La pensadora venezolana Elizabeth Burgos asegura que Fidel Castro es la enfermedad infantil de los latinoamericanos. Ciertamente, el caudillo mesiánico cubano exalta nuestras psicologías más arcaicas, desde anhelar un padre severo y justo con estética barbada y pendenciera de patrón de estancia del siglo XIX y que dice parábolas de apóstol, pasando por el héroe que encarna la lucha contra el enemigo monstruoso, el caballero cristiano que azota sin piedad a la herejía disidente, hasta el monarca absoluto que es también sacerdote (rex et sacerdos). Todas estas representaciones provienen de una misma figura cultural del pasado: el varón implacable y mesiánico, el mandamás bueno.
Obviamente, la adoración a esta figura añeja florece en las mentalidades más atrasadas de la sociedad, las que se sienten insultadas por el individualismo y la libertad, por el trabajo, por el progreso y el ahorro, esas que se quedaron agazapadas en la vieja cultura de la turbamulta, la viveza, el ardid, la violencia, el palabreo y la recompensa por los servicios al jefe, al Señor.

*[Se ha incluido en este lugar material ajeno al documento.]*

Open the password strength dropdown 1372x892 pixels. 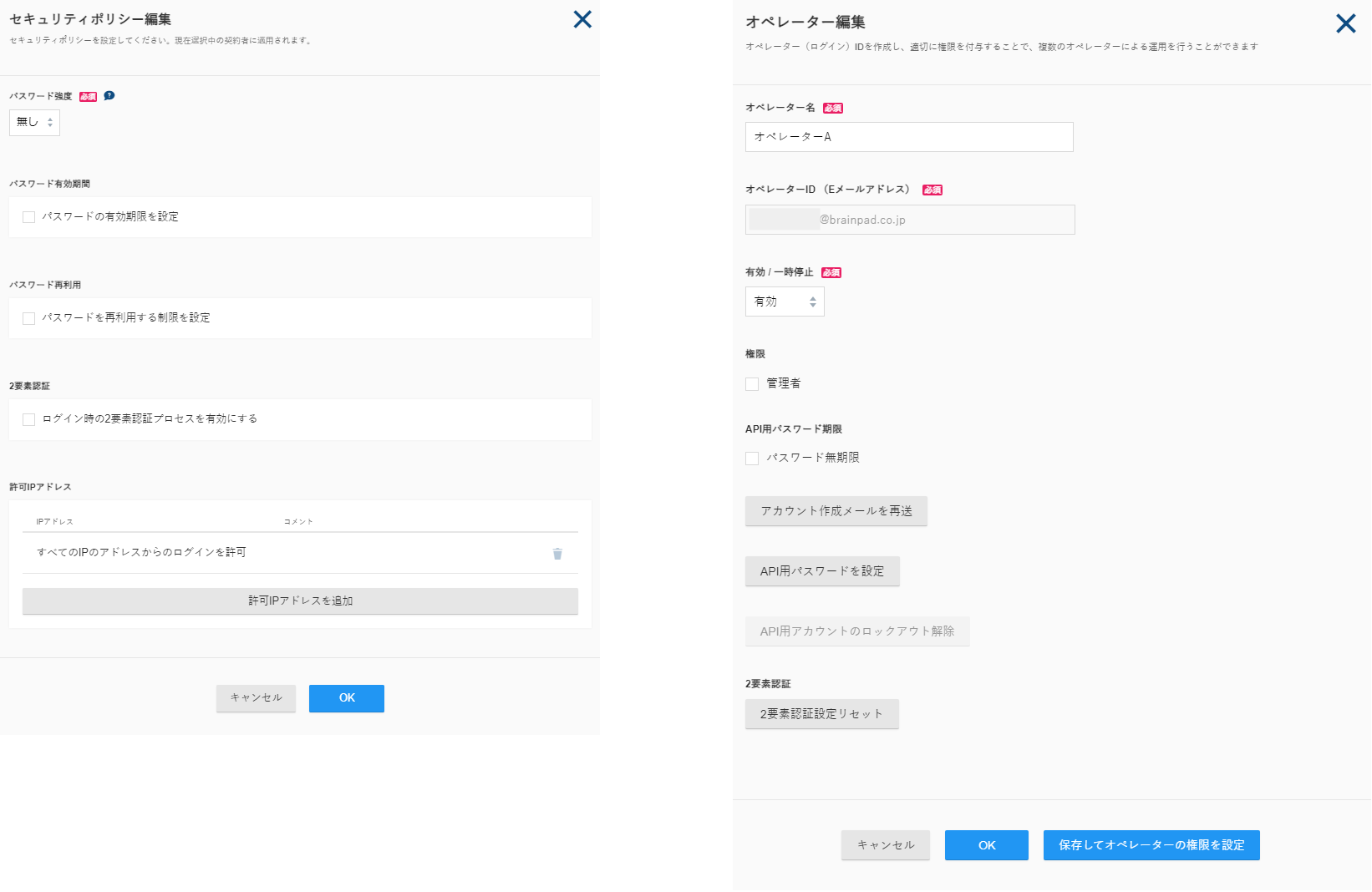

Fidel Castro es, quizá, el más importante representante, en nuestro continente, de esta forma moderna del monarca lumpen, un adalid de verbo inspirado que imanta una rendida admiración hacia su fe social, encubriendo así la condición delincuencial de su ejercicio del poder. Fueron monarcas lumpen indistintamente Stalin, Hitler, Mussolini, Mao Tse Tung, Kim Il Sun y su nieto Kim Jon Il, Hugo Chávez, Evo Morales y otros. En este 90 cumpleaños de Fidel Castro, la adhesión de jefes de Estado, políticos, artistas y sectores populares evidencia este nuestro atraso psicológico, el ancla que nos inmoviliza en el pasado. Sin embargo, esto también hace la tarea de la libertad y del bienestar un reto doblemente valioso.